Cabozantinib即XL184，是一种口服广谱激酶抑制剂，通过靶向抑制MET（mesenchymal-epithelial transition factor）、VEGFR2 及RET信号通路而发挥抗肿瘤作用，它能够杀死肿瘤细胞，减少转移并抑制血管生成[33]。研究[33]表明Cabozantinib对于RET-PTC的细胞株（IC50为0.06 μM）治疗效果优于阿西替尼（Axitinib）、舒尼替尼、凡德他尼，鉴于此斯隆凯瑟琳癌症中心启动首个Cabozantinib治疗KIF5B-RET阳性的进展期NSCLC患者的II期临床试验（NCT01639508）。Drilon等[28]对此项研究进行了报道，该试验共招募25例符合条件的患者接受口服Cabozantinib 60 mg/d治疗，连续28天为一个周期，直至疾病进展或发生不可耐受的药物相关毒性。该研究主要目标为ORR，次要目标为PFS、OS和不良反应，目前第一阶段已顺利完成，3例经过Cabozantinib治疗的患者中有2例达到部分缓解（RECIST 1.1评价标准）：其中1例为TRIM33-RET融合基因阳性患者（这也是首例被报道的TRIM33-RET阳性的NSCLC患者）；另外1例KIF5B-RET阳性患者达到稳定。这3例患者目前仍在继续接受治疗，此项研究预计最终于2015年7月全部完成。

5 结语及展望

分子分型的出现为晚期NSCLC的治疗开创了全新局面。RET融合基因成为NSCLC的一个新的分子亚型，有着独特的临床病理学特征：多为不吸烟（或少吸烟）的较年轻的腺癌患者，其肿瘤分化情况较差，瘤体较小，有N2病情，与其他已知的基因改变不共存，RET抑制剂治疗有效。虽然RET融合基因在肺癌中的发生率很低，但由于肺癌在全世界高发，如能结合临床病理学特点，对EGFR突变、KRAS突变、EML4-ALK基因均阴性的肺腺癌患者进一步行RET融合基因检测，并对阳性患者进行针对性靶向治疗，相信会使更多患者获益。

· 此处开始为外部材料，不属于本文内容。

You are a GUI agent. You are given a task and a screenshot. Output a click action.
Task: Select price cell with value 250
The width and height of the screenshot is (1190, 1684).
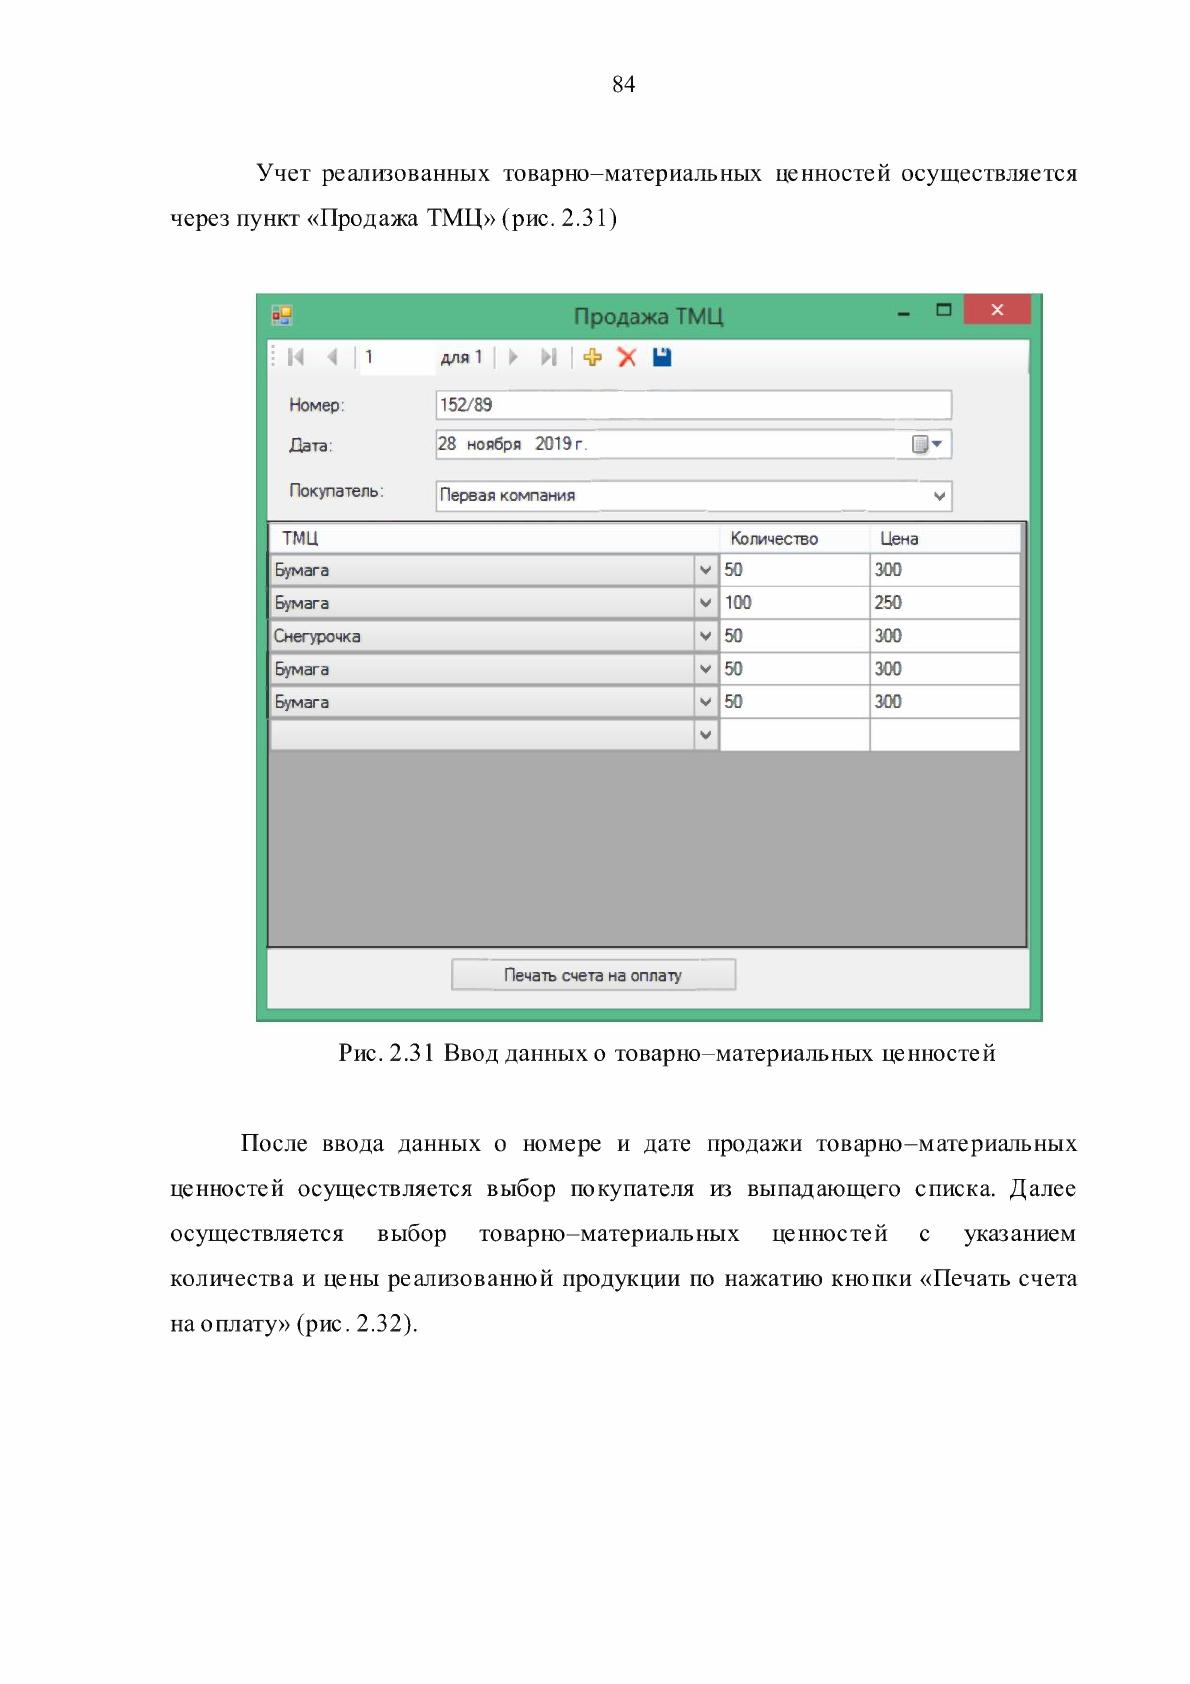pos(944,603)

在肺癌中，RET融合基因的药物临床试验及分子诊断技术方法成为新的研究热点，RET融合型肺癌的诊治模式已经初露端倪。当然，真正形成类似目前EGFR突变型、ALK融合型肺癌的诊治模式，还需要高水平、大规模、前瞻性临床试验的证据支持。目前所检测到RET融合基因阳性的肺癌几乎均为腺癌，类型较为单一，但由于相关研究较少，其他类型肺癌中是否存在RET融合基因、是否还存在其他基因与RET基因融合的现象都有待进一步的探索。多靶点激酶抑制剂凡德他尼、克唑替尼、Cabozantinib等能否成为该分子亚群肺癌治疗的里程碑，也有待更多更深入的实验室研究、转化性研究及大规模前瞻性多中心随机对照临床研究加以佐证。但是我们相信不久的将来会有相应的药物给肺癌患者带来新的希望。